From the entries that follow, reproduce exactly and only the lines from the line with "This screenshot has width=1024, height=636." to the line with "You are a computer-use agent. Viewport: 1576px", endpoints included.
Data for review: Begin
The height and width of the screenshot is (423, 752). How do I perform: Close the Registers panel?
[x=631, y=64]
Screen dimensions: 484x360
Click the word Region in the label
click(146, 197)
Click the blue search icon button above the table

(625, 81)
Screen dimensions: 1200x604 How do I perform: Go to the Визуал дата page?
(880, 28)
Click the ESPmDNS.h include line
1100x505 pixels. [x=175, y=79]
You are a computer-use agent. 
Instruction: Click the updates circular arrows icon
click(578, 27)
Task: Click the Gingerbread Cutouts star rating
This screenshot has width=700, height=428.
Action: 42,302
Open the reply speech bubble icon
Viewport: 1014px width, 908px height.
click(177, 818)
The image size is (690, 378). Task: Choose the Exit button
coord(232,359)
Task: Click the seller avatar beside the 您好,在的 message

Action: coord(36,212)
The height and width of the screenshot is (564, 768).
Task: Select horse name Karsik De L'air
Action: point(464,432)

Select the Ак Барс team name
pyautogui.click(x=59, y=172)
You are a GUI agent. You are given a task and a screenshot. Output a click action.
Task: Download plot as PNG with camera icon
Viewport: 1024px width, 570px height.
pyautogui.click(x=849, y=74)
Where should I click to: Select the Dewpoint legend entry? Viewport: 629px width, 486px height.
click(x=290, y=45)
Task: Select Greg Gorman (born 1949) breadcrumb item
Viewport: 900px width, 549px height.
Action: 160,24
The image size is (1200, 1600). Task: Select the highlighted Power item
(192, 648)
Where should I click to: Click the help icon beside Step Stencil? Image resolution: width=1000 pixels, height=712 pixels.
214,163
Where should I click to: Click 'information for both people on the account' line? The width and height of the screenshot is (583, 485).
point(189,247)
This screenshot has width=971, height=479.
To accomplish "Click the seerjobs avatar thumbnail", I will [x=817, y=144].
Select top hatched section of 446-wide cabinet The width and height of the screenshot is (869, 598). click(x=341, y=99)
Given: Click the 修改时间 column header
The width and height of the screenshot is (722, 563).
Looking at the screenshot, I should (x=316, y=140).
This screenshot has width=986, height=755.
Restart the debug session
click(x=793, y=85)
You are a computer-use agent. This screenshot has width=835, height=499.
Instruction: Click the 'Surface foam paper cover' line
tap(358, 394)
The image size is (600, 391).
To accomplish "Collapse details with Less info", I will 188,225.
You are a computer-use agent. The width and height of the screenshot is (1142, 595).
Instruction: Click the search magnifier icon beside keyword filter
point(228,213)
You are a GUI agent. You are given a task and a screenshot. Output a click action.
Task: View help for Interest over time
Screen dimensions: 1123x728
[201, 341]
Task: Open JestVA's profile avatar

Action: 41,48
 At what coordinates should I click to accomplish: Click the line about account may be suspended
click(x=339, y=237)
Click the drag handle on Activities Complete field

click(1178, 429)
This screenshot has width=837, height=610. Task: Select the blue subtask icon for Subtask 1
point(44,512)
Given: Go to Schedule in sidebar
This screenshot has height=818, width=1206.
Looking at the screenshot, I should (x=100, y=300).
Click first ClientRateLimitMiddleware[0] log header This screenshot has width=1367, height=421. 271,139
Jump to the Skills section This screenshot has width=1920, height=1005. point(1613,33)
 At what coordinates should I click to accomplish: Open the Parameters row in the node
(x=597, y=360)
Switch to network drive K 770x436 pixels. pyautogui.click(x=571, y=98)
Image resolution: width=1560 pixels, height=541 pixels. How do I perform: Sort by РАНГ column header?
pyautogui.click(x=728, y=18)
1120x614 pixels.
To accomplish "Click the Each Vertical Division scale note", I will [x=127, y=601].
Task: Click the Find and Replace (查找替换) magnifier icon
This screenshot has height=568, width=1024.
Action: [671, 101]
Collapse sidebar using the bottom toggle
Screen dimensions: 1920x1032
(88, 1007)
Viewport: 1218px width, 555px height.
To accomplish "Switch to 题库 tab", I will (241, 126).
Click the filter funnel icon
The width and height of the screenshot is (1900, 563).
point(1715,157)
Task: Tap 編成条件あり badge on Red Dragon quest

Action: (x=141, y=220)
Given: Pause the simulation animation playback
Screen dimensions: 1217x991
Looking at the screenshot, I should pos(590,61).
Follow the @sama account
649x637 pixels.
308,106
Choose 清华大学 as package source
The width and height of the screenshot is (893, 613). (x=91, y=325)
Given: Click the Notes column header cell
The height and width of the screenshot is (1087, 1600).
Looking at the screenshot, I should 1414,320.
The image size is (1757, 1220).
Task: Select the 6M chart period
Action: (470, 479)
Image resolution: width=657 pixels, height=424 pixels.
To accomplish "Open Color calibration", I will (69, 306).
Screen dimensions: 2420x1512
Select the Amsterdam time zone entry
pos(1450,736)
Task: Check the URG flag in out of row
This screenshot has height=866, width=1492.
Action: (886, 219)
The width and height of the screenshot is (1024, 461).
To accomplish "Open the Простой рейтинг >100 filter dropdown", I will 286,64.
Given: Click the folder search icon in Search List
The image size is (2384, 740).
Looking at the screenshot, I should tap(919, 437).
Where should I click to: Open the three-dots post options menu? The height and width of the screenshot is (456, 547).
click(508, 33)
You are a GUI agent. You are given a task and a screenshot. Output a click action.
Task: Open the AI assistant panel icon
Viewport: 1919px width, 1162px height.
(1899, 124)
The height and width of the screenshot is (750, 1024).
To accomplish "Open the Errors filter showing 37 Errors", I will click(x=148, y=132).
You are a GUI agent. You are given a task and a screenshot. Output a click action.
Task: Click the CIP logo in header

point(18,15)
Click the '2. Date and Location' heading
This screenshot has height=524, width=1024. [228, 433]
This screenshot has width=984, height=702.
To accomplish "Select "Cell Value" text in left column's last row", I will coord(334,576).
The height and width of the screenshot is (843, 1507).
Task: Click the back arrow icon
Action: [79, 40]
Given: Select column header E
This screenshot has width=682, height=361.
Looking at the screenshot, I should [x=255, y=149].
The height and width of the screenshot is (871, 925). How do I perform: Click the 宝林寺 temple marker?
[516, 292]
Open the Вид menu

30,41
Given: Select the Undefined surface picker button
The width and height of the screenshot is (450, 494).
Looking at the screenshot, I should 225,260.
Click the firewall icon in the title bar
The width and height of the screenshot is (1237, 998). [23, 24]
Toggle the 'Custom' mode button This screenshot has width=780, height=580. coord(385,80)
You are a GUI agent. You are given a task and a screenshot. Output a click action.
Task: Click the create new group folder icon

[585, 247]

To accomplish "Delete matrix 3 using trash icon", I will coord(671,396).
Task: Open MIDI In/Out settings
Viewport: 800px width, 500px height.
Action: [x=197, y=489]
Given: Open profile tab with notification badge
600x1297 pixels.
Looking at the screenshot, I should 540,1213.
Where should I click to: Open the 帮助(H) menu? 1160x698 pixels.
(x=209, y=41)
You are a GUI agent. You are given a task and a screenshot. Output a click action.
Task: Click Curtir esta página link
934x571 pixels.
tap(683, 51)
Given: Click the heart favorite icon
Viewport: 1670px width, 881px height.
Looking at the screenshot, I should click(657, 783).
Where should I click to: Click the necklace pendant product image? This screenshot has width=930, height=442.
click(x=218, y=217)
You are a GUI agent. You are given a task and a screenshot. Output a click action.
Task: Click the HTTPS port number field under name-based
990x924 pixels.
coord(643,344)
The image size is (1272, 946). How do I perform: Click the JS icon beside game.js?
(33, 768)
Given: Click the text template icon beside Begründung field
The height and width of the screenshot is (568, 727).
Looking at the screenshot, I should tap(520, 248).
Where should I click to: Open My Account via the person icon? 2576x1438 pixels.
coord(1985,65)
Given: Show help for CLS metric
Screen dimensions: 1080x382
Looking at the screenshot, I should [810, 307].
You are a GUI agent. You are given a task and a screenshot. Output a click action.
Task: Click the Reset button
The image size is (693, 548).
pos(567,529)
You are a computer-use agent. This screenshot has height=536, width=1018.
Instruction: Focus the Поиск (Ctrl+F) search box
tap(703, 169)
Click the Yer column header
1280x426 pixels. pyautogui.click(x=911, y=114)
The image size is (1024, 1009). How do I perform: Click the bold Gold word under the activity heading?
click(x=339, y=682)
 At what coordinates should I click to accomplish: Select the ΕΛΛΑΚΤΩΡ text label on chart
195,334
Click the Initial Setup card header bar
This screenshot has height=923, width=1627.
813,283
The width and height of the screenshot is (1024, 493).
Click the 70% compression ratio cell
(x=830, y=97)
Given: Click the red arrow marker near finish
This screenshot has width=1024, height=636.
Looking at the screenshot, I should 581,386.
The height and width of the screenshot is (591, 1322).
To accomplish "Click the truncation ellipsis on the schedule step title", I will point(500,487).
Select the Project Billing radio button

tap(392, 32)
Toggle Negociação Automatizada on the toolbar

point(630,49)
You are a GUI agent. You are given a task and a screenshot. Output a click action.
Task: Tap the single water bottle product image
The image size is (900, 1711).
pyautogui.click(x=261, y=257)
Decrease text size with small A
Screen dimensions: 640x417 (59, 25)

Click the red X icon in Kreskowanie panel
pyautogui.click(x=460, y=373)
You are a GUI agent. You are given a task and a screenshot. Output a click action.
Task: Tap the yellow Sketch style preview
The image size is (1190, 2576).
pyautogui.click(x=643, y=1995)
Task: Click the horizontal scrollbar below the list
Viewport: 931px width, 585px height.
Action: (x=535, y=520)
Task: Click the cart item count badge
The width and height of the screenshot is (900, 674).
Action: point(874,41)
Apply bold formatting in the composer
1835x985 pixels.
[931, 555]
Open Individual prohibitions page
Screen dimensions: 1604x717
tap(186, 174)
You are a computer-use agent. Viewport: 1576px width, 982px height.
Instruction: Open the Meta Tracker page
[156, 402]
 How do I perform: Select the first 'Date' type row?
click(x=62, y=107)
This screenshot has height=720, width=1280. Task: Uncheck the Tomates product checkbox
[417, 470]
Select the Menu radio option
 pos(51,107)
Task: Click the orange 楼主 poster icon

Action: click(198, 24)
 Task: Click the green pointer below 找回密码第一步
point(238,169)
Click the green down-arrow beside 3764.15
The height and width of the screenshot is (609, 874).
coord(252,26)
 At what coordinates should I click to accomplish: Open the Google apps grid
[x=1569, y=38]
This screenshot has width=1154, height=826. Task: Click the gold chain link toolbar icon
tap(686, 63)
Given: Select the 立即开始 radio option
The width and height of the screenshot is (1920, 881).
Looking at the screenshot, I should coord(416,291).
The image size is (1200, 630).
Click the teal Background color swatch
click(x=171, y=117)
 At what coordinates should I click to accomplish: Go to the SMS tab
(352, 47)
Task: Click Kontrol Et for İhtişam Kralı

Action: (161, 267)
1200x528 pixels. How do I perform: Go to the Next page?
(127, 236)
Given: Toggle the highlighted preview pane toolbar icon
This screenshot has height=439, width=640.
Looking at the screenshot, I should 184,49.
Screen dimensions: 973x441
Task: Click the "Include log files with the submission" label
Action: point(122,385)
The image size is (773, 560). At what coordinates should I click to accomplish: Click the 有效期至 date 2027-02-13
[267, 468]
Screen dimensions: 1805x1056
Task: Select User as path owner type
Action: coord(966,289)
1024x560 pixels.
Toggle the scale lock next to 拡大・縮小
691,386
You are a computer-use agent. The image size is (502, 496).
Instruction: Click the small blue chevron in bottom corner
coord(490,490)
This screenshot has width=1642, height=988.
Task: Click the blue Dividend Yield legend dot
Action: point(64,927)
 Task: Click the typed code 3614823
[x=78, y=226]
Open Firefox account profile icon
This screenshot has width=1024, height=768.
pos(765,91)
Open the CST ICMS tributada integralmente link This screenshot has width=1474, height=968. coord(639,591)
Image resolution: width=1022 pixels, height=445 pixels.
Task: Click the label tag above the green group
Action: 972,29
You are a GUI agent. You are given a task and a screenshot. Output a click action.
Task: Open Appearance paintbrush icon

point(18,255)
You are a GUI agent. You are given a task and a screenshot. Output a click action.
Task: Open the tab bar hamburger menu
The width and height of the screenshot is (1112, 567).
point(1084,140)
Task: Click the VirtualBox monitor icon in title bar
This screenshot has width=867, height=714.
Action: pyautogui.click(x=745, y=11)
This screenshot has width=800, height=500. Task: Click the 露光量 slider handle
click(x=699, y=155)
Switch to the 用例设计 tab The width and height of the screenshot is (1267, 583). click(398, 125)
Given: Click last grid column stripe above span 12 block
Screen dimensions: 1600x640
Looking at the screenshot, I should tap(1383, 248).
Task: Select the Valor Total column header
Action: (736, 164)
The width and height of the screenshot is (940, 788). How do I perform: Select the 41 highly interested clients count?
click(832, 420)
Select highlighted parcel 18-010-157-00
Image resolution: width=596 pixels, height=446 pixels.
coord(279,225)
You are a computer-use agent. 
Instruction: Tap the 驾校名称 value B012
Data for review: End
[Solution]:
This screenshot has width=1024, height=636.
Looking at the screenshot, I should 581,386.
The height and width of the screenshot is (591, 1322).
To accomplish "Click the truncation ellipsis on the schedule step title", I will point(500,487).
Select the Project Billing radio button

tap(392, 32)
Toggle Negociação Automatizada on the toolbar

point(630,49)
You are a GUI agent. You are given a task and a screenshot. Output a click action.
Task: Tap the single water bottle product image
The image size is (900, 1711).
pyautogui.click(x=261, y=257)
Decrease text size with small A
Screen dimensions: 640x417 (59, 25)

Click the red X icon in Kreskowanie panel
pyautogui.click(x=460, y=373)
You are a GUI agent. You are given a task and a screenshot. Output a click action.
Task: Tap the yellow Sketch style preview
The image size is (1190, 2576).
pyautogui.click(x=643, y=1995)
Task: Click the horizontal scrollbar below the list
Viewport: 931px width, 585px height.
Action: (x=535, y=520)
Task: Click the cart item count badge
The width and height of the screenshot is (900, 674).
Action: point(874,41)
Apply bold formatting in the composer
1835x985 pixels.
[931, 555]
Open Individual prohibitions page
Screen dimensions: 1604x717
tap(186, 174)
You are a computer-use agent. Viewport: 1576px width, 982px height.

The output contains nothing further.